**The problem:** Reproduce the records below in full and without edits, omitting images.
(Beginning of Data for this task)
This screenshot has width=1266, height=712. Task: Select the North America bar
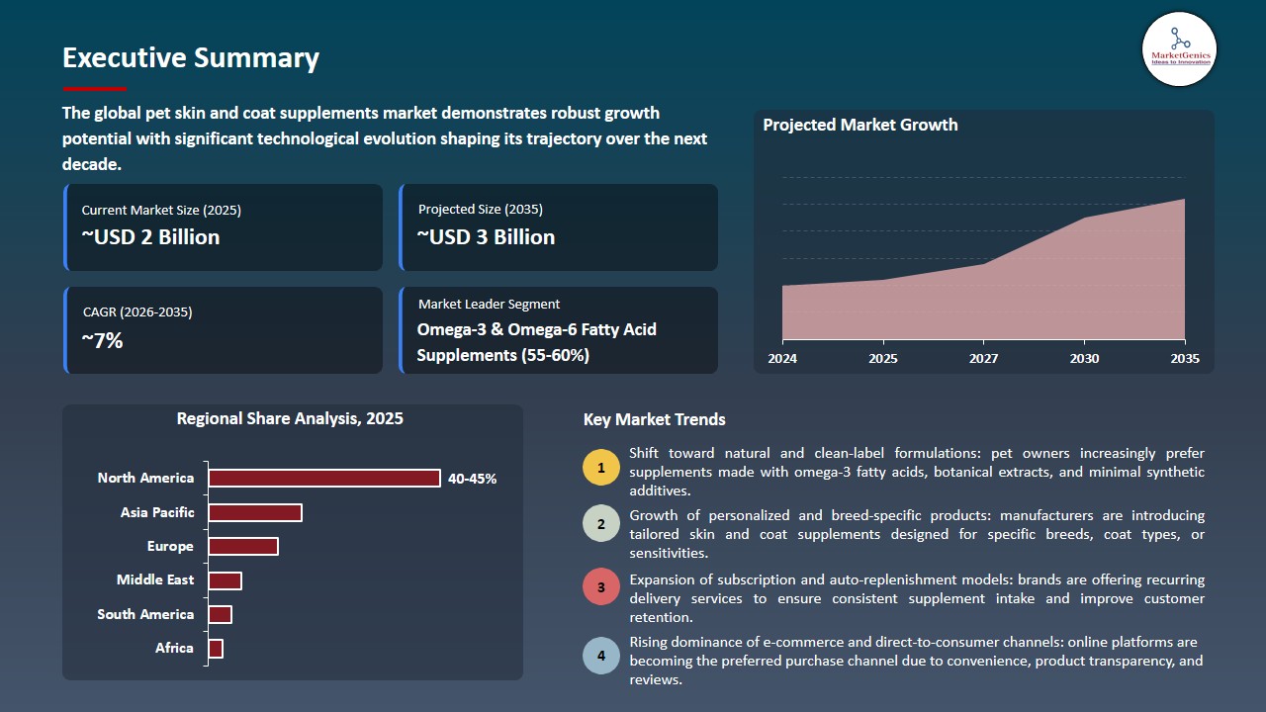click(x=324, y=478)
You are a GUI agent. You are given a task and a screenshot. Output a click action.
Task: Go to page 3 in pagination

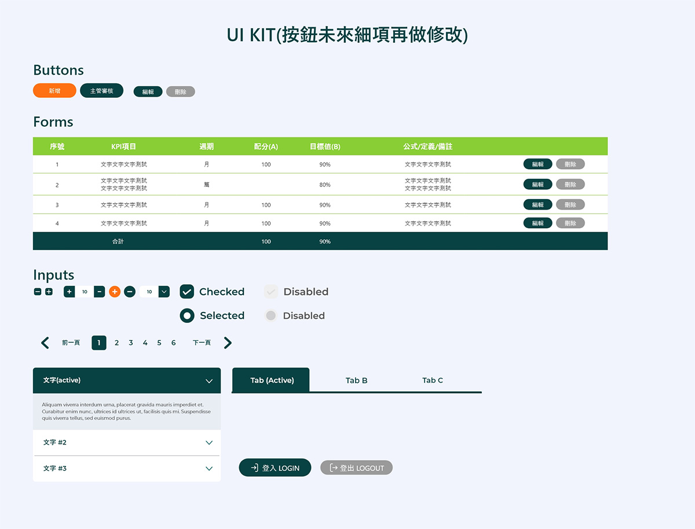coord(131,343)
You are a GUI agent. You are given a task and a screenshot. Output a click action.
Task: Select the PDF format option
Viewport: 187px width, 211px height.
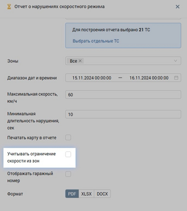[72, 194]
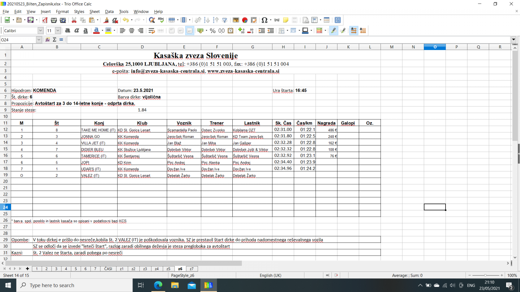Toggle bold text formatting
The height and width of the screenshot is (292, 520).
point(68,30)
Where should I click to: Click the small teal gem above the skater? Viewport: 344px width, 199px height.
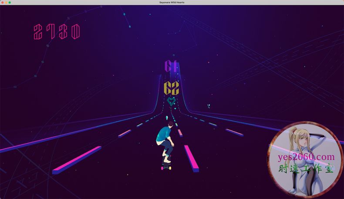tap(166, 118)
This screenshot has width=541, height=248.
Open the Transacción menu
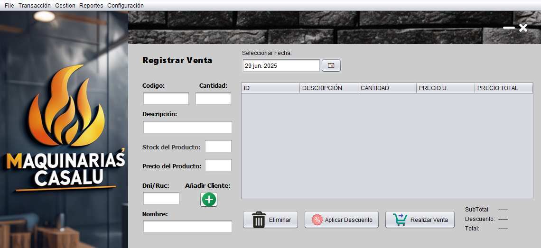35,5
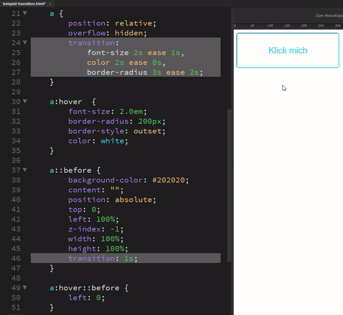The height and width of the screenshot is (315, 343).
Task: Click line number 28 in the gutter
Action: pos(15,82)
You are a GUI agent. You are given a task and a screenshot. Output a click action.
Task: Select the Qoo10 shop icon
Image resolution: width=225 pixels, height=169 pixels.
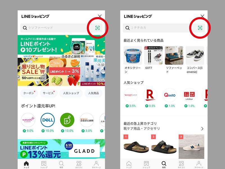click(x=170, y=95)
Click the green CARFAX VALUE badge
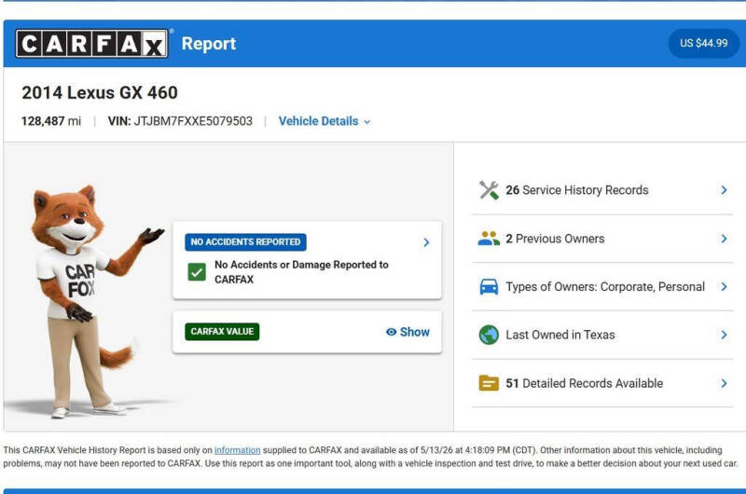This screenshot has height=494, width=746. pos(222,332)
(End of Data for this task)
**Written reply:**
This screenshot has width=1266, height=712. Task: Select the North America bar
click(x=324, y=478)
You are a GUI agent. You are given a task and a screenshot. Output a click action.
Task: Go to page 3 in pagination

coord(131,343)
You are a GUI agent. You are given a task and a screenshot. Output a click action.
Task: Select the PDF format option
Viewport: 187px width, 211px height.
[72, 194]
Toggle bold text formatting
The height and width of the screenshot is (292, 520).
point(68,30)
Where should I click to: Click the small teal gem above the skater? Viewport: 344px width, 199px height.
tap(166, 118)
This screenshot has width=541, height=248.
Open the Transacción menu
35,5
The height and width of the screenshot is (315, 343).
Task: Click line number 28 in the gutter
Action: pos(15,82)
You are a GUI agent. You are given a task and a screenshot. Output a click action.
Task: Select the Qoo10 shop icon
Image resolution: width=225 pixels, height=169 pixels.
click(x=170, y=95)
Click the green CARFAX VALUE badge
This screenshot has height=494, width=746. pos(222,332)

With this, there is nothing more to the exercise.